SOURCE TEXT.
★ ★ ★ ★ ★

Samantha Buck and Marie Schlingmann are film writers and directors who have made five films together. Buck is also an actress and has directed the documentary Best Kept Secret solo. They are best known for the 2019 film Sister Aimee.

Personal life and education
Buck and Schlingmann are married, having met at Columbia University. Both have a Master of Fine Arts in film from Columbia, and it is in this program that they created their first short films together. The pair have won various grants for female directors. Schlingmann is from Berlin, and though she is German, she writes screenplays in English, saying that her "creative brain" is in this language.

Career
In her acting career, Buck played Det. G. Lynn Bishop in Law & Order: Criminal Intent and Amy on the comedy series Stella. She became interested in film production when starring on Big Apple; the showrunner made the cast take writing workshops and encouraged her talents. She explained that it took her several years after this to follow through, because at the time there were very few actresses who had made the transition to behind the camera. She did not begin with writing, but took up documentary in the cinéma vérité style where she was "basically writing in the edit room with 100 hours of footage". In 2013 she directed the Gotham Award-nominated and Peabody Award-winning documentary film Best Kept Secret. During the production of Best Kept Secret, Buck applied and was accepted to Columbia's film program.

★ ★ ★ ★ ★

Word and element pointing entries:
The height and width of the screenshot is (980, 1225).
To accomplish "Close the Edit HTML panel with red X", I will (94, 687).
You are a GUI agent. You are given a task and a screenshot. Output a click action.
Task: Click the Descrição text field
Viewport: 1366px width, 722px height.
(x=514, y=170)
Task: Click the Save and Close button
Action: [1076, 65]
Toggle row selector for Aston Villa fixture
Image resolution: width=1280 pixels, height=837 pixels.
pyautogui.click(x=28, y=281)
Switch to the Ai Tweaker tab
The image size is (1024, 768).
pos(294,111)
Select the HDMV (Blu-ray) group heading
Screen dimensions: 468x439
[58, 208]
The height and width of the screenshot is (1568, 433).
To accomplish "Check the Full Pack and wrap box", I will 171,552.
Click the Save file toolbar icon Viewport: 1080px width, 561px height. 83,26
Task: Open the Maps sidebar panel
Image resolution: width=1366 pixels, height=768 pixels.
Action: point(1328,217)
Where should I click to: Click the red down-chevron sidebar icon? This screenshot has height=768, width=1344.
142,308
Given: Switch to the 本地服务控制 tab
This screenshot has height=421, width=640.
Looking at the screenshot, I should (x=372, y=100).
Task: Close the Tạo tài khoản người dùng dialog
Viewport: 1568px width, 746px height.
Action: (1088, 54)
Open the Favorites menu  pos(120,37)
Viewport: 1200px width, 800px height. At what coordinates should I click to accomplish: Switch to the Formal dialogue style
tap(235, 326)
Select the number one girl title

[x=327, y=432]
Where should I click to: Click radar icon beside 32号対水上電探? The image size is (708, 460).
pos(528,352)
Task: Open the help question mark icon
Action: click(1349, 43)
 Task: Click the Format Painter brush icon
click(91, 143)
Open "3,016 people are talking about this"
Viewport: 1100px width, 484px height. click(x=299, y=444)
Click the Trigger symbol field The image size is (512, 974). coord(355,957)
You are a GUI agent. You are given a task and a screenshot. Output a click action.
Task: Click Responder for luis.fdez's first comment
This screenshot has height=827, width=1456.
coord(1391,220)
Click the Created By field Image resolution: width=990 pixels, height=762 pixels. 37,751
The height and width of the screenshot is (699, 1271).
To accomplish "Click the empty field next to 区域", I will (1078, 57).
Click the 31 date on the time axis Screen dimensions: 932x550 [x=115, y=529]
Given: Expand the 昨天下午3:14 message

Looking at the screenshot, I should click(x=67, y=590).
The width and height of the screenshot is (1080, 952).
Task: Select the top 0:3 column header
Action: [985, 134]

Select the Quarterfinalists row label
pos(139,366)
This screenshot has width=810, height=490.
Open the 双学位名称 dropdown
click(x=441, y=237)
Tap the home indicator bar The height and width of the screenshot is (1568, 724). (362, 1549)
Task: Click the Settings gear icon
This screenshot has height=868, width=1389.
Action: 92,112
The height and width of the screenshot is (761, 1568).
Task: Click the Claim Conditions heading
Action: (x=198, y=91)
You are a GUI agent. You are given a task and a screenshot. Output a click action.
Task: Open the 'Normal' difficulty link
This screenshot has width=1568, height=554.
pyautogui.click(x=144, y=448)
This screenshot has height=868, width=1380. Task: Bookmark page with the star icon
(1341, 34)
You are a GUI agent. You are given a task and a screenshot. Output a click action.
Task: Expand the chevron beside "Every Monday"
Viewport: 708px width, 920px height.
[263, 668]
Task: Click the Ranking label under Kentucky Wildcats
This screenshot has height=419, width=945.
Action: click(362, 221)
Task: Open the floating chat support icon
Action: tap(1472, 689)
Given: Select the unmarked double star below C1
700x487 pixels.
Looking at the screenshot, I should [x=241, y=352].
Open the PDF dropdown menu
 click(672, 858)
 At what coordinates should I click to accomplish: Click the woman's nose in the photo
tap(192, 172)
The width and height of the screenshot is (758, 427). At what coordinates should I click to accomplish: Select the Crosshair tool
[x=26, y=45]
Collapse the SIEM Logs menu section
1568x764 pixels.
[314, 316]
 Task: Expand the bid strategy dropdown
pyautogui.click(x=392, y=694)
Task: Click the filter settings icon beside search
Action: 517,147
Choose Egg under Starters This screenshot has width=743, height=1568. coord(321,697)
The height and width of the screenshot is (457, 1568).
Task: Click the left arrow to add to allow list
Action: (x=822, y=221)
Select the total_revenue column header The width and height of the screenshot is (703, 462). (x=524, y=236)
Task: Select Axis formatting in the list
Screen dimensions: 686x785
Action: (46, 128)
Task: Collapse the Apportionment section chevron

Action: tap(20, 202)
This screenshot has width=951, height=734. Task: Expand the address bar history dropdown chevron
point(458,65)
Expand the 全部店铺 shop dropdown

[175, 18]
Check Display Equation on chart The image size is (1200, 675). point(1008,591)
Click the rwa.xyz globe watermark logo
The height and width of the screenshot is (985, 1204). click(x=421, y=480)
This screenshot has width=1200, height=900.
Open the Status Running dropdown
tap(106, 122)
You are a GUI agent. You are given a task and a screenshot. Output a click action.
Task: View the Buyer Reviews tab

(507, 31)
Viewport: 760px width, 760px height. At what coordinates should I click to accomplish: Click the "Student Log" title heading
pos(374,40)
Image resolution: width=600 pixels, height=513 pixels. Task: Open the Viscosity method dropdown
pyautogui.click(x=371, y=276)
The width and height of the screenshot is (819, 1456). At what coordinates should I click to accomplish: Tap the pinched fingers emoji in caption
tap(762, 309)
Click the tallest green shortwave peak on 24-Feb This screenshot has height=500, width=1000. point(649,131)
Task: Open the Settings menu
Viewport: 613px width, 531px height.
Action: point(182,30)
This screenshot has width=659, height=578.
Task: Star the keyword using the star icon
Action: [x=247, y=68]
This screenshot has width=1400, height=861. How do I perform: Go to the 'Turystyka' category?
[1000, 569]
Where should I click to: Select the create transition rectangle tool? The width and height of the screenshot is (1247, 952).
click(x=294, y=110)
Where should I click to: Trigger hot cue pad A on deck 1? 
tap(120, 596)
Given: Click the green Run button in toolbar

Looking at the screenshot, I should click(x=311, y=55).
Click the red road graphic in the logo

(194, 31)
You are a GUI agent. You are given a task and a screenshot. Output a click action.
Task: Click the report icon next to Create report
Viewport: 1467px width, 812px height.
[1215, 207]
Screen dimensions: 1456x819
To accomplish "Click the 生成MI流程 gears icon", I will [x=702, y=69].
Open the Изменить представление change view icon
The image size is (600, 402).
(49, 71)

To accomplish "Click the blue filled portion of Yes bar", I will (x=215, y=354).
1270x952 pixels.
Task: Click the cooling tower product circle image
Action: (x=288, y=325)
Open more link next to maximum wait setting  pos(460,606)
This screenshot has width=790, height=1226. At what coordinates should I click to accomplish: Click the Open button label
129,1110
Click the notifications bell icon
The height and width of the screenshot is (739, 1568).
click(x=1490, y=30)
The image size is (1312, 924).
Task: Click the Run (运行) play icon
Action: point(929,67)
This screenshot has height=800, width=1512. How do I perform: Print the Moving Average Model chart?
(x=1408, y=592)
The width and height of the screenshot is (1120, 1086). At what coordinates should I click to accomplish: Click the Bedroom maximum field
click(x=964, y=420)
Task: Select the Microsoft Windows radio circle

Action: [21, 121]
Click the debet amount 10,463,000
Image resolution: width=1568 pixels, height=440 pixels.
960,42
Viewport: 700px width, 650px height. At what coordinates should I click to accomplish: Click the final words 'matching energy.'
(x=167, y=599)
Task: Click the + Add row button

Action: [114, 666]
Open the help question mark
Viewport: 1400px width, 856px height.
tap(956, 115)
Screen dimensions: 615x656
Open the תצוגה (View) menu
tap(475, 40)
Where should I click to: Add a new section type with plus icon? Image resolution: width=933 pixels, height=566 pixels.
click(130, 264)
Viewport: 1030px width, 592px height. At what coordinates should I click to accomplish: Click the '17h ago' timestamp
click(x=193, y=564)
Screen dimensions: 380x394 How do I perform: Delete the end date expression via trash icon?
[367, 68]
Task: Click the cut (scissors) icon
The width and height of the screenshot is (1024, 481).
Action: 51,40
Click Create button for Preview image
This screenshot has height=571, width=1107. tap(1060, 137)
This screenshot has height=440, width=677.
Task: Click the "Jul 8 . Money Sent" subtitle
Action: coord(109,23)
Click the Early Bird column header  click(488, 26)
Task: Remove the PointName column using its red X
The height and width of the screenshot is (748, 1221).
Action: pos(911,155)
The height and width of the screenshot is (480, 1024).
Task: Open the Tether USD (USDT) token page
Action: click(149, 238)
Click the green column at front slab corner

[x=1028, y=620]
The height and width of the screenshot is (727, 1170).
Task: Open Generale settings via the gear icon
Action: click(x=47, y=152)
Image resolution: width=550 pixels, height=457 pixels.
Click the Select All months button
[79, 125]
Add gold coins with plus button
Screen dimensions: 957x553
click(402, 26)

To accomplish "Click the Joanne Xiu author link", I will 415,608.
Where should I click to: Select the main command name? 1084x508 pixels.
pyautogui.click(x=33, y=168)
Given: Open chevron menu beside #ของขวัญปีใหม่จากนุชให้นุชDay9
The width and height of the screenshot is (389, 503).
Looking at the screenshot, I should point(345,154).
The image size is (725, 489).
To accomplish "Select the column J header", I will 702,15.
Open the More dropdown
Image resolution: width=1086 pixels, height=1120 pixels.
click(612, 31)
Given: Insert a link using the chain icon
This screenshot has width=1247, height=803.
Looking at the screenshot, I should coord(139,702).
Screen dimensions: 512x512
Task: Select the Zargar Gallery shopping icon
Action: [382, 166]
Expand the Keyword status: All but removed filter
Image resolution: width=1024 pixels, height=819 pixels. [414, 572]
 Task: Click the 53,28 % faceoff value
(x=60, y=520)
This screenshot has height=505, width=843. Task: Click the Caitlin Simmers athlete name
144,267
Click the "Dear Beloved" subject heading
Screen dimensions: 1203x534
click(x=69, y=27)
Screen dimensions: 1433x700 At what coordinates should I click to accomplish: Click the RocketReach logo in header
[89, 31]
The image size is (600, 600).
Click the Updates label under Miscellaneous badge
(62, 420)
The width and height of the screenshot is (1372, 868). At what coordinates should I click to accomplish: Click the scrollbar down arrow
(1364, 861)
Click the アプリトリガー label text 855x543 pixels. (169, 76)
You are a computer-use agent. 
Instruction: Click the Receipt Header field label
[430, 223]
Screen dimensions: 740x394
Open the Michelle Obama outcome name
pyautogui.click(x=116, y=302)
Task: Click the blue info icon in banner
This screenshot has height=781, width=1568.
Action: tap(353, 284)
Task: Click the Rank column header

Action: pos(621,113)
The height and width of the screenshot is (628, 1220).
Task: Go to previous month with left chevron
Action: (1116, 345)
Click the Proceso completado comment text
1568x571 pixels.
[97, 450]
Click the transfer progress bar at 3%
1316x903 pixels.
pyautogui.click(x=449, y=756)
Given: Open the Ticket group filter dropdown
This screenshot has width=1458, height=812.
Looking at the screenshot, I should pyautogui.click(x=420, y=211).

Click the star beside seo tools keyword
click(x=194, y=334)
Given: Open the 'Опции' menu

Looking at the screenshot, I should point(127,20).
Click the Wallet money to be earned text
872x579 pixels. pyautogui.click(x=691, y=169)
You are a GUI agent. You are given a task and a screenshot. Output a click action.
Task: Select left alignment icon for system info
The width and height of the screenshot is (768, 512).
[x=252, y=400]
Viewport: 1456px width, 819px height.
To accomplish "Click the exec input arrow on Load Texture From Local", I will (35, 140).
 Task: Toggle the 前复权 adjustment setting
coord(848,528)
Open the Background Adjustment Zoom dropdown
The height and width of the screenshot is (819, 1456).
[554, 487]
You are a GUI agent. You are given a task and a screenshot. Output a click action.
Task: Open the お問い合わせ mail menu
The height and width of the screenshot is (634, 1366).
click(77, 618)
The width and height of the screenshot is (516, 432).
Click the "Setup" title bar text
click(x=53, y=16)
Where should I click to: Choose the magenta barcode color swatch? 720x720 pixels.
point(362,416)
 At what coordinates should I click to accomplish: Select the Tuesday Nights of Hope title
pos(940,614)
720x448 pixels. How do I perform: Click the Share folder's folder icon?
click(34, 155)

★ ★ ★ ★ ★

TASK REQUIREMENTS.
- 1) Using the text on Samantha Buck and Marie Schlingmann, answer these:
(a) At which university did the two meet?
(b) What city is Schlingmann from?
(c) What character did Buck play on the comedy series Stella?
- 2) Reproduce the part of the text on Samantha Buck and Marie Schlingmann that runs from "Personal life and" up to and including "in this language.".

SOLUTIONS BY TASK.
- 1)
(a) Columbia University
(b) Berlin
(c) Amy

- 2)
Personal life and education
Buck and Schlingmann are married, having met at Columbia University. Both have a Master of Fine Arts in film from Columbia, and it is in this program that they created their first short films together. The pair have won various grants for female directors. Schlingmann is from Berlin, and though she is German, she writes screenplays in English, saying that her "creative brain" is in this language.